=== Section Start ===

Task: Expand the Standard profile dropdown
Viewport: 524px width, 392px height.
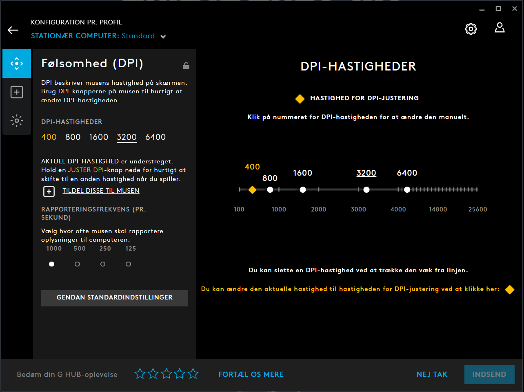Action: tap(163, 37)
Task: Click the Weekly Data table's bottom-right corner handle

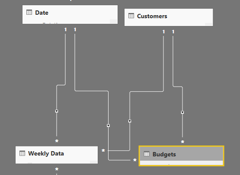Action: coord(93,162)
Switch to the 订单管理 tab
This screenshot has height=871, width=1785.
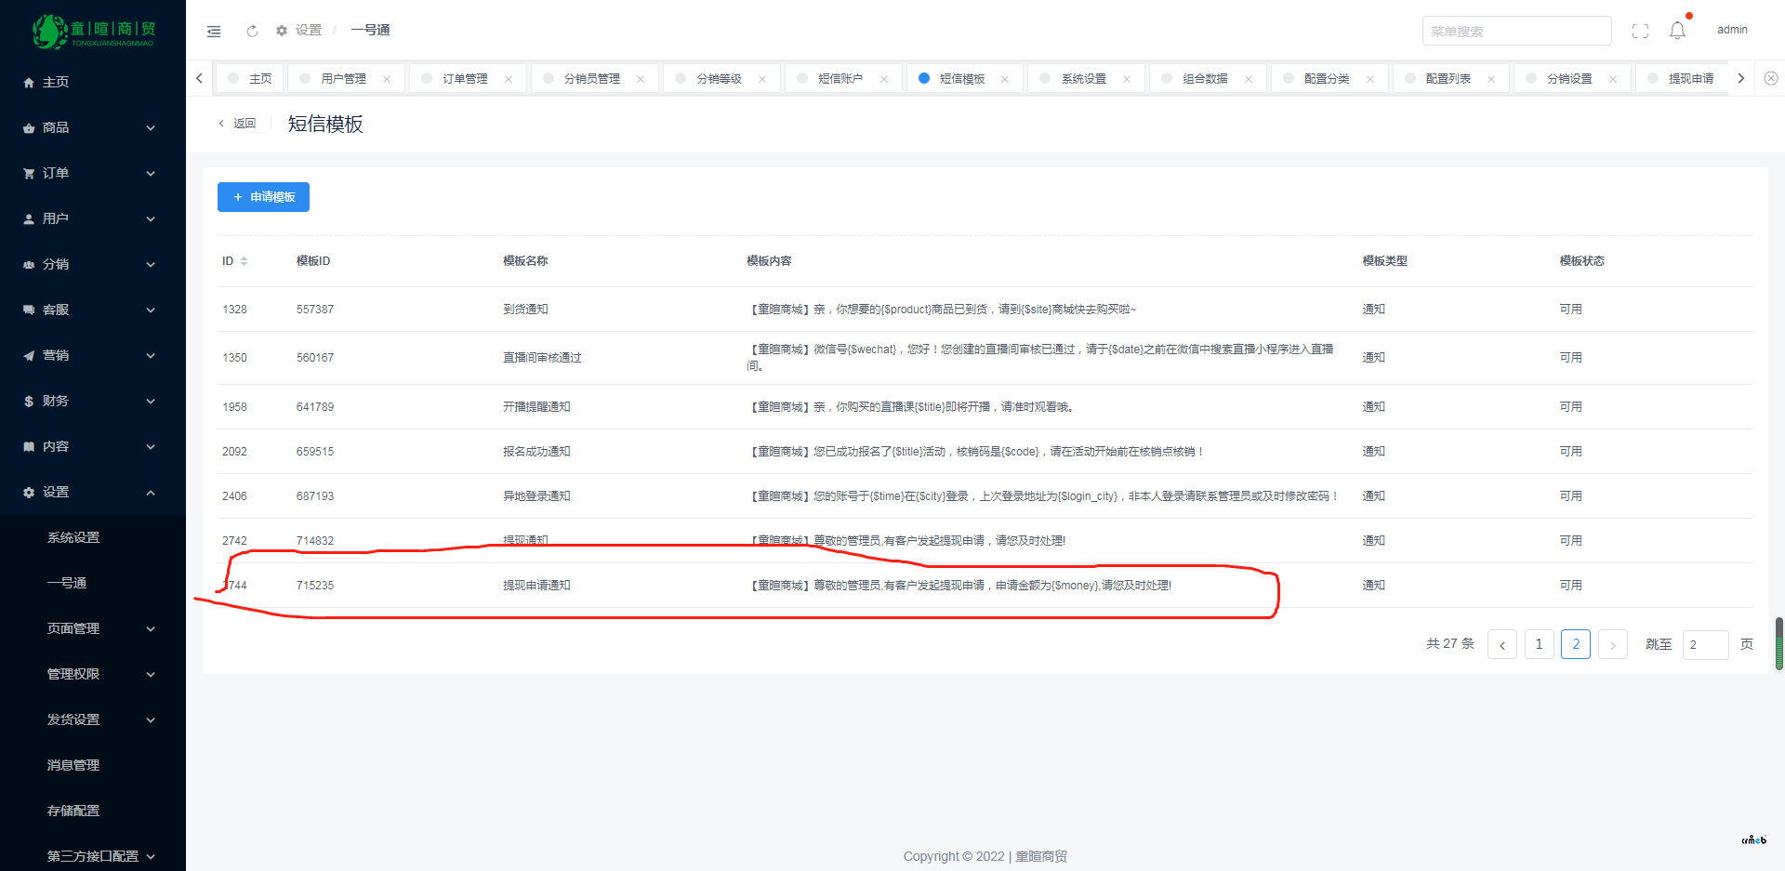coord(465,79)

=== Section End ===

§ EXERCISE PROMPT
Write out every line of the listing exactly as written, and leave the pictures out.

§ SOLUTION FOR THIS EXERCISE
Task: Expand the Standard profile dropdown
Viewport: 524px width, 392px height.
Action: tap(163, 37)
Task: Click the Weekly Data table's bottom-right corner handle

Action: coord(93,162)
Switch to the 订单管理 tab
This screenshot has height=871, width=1785.
coord(465,79)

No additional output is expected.